Fomos a correr buscar os instrumentos, uma consagrada figura fadista
ensaiou-nos e, ficamos a tocar numa confeitaria de Cimo de Vila até muito tarde
durante várias semanas, coisa que sempre gramei fazer – disse Ratazana. Eu
tinha vinte e três anos.
«Foi bastante bom
conhecer Rufino Borges, porque me ajudou a construir o duo musical Os 2 do Norte. Era muitíssimo bom na
primeira voz. Quando concluímos o nosso repertório, contactámos um primo do
Rufino, dono de um night-club, a
pedir uma actuação, eu até lhe disse: ´Nós até tocamos de graça.` O meu
entusiasmo foi notório. O nosso repertório, que sabia ser razoável, foi
elogiado e, por aquilo que disseram de nós, o dono ofereceu-nos três meses de
espectáculos. Assim, a nossa primeira actuação no mundo nocturno foi na Boite
Roma, um night-club em ascensão na
cidade do Porto.»
Entre 1972 e 1973, o duo
actuou em festas e clubes, até desligar-me do Rufino por motivos pessoais e
enveredei por uma carreira a solo, ao mesmo tempo que desempenhava outras
tarefas. – Era o novo empregado de sala a tocar viola e cantar e fazer
acompanhamento à artista de striptease que acabava o programa. Fazia qualquer
tarefa que fosse preciso fazer na sala, fazendo por vezes o trabalho do balcão,
na copa a lavar copos e o serviço do porteiro, na folga do titular. Sentia-me
muito feliz no meu trabalho.
«Naquela época, as camareiras da noite
eram todas mulheres maduras e foi com elas que aprendi o vocabulário próprio.
Nessa época, as mulheres maduras tinham muitas hipóteses de trabalhar na
boémia. Esse tipo de trabalho andar ao
copo era considerado apropriado para as mulheres maduras, tal como a
limpeza. Quando as novas casas começaram a aparecer, essas camareiras passaram
as ser menos procuradas, essas funções passaram a ser facilmente acessíveis às
raparigas novas.»
EM 1973, encorajado com o ambiente nocturno, Ratazana optou pela
sua adaptação no ofício, seguindo as pisadas dos colegas, e candidatou-se a
trabalhar na nova casa a estrear e, foi
contratado.
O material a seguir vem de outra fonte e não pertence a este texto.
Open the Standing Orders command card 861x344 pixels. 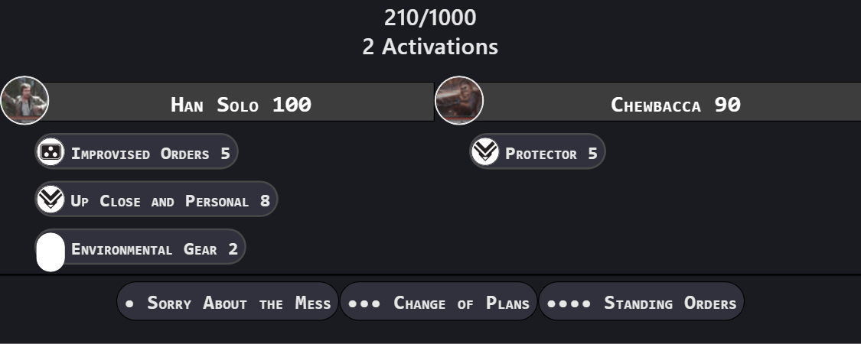[641, 301]
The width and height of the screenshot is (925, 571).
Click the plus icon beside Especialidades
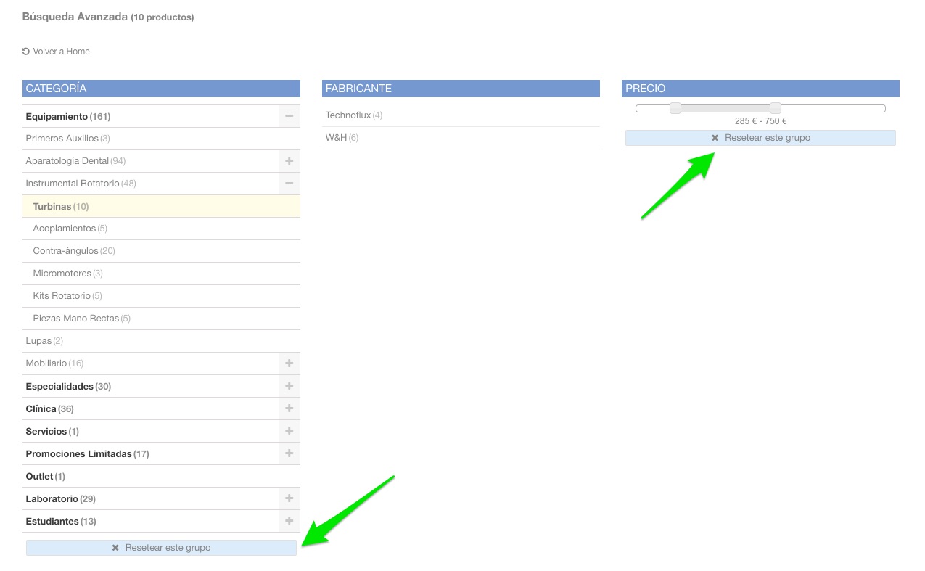point(289,386)
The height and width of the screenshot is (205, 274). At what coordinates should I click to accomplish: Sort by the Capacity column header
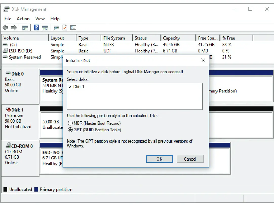(x=171, y=38)
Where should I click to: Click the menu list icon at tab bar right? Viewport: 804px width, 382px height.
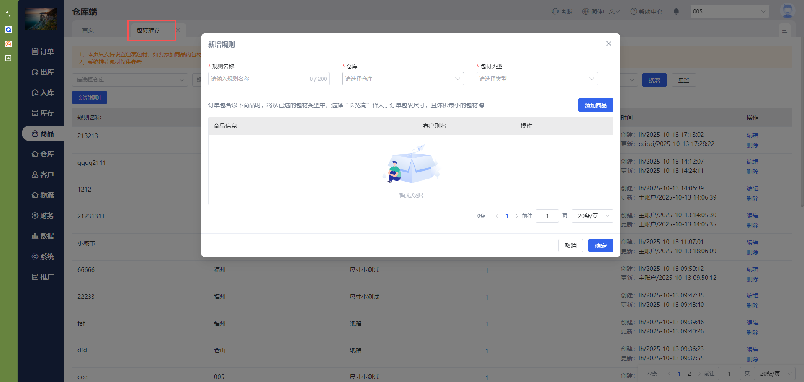[784, 30]
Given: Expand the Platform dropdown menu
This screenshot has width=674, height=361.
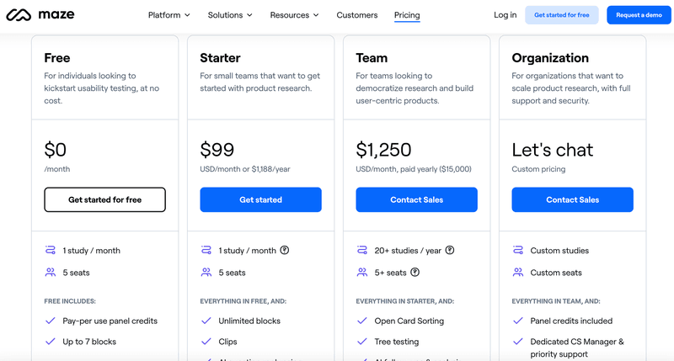Looking at the screenshot, I should (x=169, y=15).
Durante este período, Ratazana acumulou a funções de chefe de mesa,
e o facto de ter trabalhado com bons profissionais, toda a gente o levava muito
a sério. A eles se juntou e, aos poucos, Ratazana exibia o sorriso, que queria
ser boss.
− Nos meus primeiros
meses, pratiquei a técnica nas mesas, baseadas nos contos das camareiras até
passar por outras casas evoluindo como barman
– contou Ratazana. – Quando apareceu o negócio de António Cândido,
convidaram-me a tomar conta do estabelecimento. Depois, do negócio realizado,
em reflexão com as paredes, perguntei a mim próprio: ´E quem vai emprestar o
dinheiro para as obras?´ Respondi-me que podia fazê-lo.
«Tinha um amigo na
noite, que era como se fosse meu pai, que ia ser o financiador da obra para eu
prosseguir com o meu projecto. Só me pediu uma estimativa. Eu disse que me
en-carregava do projecto de obras, que comprava os materiais, etc. Confiou em
mim e fiz alguns esboços para lhe mostrar. E assim passei a ser também um boss da noite.»
Ratazana designou para o
seu bar um nome moderno e atractivo com toque inglês que começara a funcionar
no dia 3 de Outubro de 1980. Chamava-se Club Lord.